In einer ersten Studie wurden allgemein Krankheitsursachen vorgestellt, ohne auf Rasse- oder Körperformen einzugehen. Die Prävalenz für Otitis (interna, media oder externa) lag bei 1,0%. (O'Neill et al., 2020)
In einer zweiten Studie wurde untersucht, inwieweit spezifische Körpermerkmale (Größe, Gewicht, Hängeohren, aufrechte Ohren) bei Kaninchen Zahnkrankheiten verursachen können. Die Ergebnisse lieferten keine Beweise für ein erhöhtes Risiko von Zahnerkrankungen bei Rassen mit Hängeohren im Vergleich zu Rassen mit aufrechten Ohren. In der Studie konnte auch kein höheres Risiko für Zahnerkrankungen bei brachyzephalen Kaninchen im Vergleich zu normozephalen Kaninchen nachgewiesen werden. Laut den Autoren haben möglicherweise haltungsbedingte Faktoren, die in der aktuellen Studie möglicherweise über alle Rassen hinweg konstant sind, einen weitaus größeren Einfluss auf das Risiko von Zahnerkrankungen als rassespezifische Körperbaueigenschaften. (Jackson et al., 2024)
In der dritten Studie wurden Erkrankungen von Kaninchen mit hängenden und stehenden Ohren verglichen. Die Ergebnisse ließen laut der Autoren darauf schließen, dass es nur begrenzte Hinweise darauf gäbe, dass die Schädelform oder die Form der Ohren (hängend vs. stehend) mit einem signifikant erhöhten Gesamtrisiko für Erkrankungen bei Hauskaninchen zusammenhängt. Das deute darauf hin, dass andere Faktoren, wie die Haltung oder einfach das Leben als domestizierte Tierart, größere Auswirkungen auf die häufigsten Gesundheitsprobleme bei Heimkaninchen haben. (O'Neill et al., 2024)
Wenn man sich die erwähnten Studien durchliest, hat sich jede "Qualzucht"-Kampagne in Bezug auf Kaninchen erledigt. In keiner der genannten Studien stehen die Krankheiten, die z. B. das Merkblatt Nr. 17 der QUEN gGmbH hervorhebt, im Vordergrund. Zudem sind dort viele Behauptungen unbelegt oder fachlich schlicht falsch.

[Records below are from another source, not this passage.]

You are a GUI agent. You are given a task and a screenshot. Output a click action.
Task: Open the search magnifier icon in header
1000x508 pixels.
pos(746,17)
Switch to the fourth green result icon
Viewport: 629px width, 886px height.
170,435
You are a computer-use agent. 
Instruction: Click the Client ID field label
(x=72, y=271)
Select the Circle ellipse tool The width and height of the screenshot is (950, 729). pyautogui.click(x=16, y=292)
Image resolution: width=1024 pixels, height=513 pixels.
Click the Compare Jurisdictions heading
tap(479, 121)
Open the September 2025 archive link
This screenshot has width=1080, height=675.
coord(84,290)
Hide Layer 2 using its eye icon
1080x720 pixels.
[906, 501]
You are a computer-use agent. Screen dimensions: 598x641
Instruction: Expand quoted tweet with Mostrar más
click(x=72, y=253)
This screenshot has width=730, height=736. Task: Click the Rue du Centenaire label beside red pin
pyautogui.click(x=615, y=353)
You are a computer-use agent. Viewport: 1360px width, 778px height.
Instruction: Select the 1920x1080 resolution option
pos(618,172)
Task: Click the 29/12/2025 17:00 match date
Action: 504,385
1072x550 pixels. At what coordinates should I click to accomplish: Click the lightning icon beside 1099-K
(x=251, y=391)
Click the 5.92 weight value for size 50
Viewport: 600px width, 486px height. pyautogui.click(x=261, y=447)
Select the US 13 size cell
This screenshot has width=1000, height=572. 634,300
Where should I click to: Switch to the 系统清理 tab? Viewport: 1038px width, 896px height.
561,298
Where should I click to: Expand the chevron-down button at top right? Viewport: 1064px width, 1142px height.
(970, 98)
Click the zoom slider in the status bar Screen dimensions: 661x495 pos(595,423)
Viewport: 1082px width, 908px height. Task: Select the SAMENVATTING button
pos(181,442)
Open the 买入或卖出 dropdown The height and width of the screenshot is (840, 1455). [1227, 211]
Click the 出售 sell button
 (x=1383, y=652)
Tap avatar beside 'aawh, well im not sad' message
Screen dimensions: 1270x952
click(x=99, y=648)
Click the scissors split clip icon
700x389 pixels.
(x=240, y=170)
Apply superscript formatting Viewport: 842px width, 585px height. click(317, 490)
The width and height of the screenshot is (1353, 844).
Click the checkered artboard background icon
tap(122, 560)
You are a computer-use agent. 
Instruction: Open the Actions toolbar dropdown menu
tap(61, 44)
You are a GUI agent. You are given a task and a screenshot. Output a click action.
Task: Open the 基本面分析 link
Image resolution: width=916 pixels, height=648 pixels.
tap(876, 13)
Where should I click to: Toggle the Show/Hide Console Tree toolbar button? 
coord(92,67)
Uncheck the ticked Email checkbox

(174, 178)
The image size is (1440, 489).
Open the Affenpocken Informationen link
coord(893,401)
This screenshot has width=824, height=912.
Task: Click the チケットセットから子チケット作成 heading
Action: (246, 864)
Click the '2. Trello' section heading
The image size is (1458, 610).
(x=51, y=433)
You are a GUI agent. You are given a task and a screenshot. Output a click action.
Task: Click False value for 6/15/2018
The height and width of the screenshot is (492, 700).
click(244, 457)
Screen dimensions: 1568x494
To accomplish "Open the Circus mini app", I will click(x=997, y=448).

Ich hatte bereits in einer Sonderausgabe der Kaninchenzeitung (https://www.kaninchenzeitung.de/qualzucht/) anhand von Studienergebnissen nachgewiesen, dass die aufgestellten Behauptungen in dem Merkblatt mehr als fragwürdig sind - die beiden neuen Studien von Jackson et al., 2024 und O'Neill et al., 2024 bestätigen dies nun.
Eine Bitte an alle Kaninchenhalter: folgt nicht fragwürdigen Darstellungen über phänotypische Merkmale von Kaninchen und daraus folgenden, möglichen Erkrankungen, sondern achtet auf deren tiergerechte Haltung und Ernährung!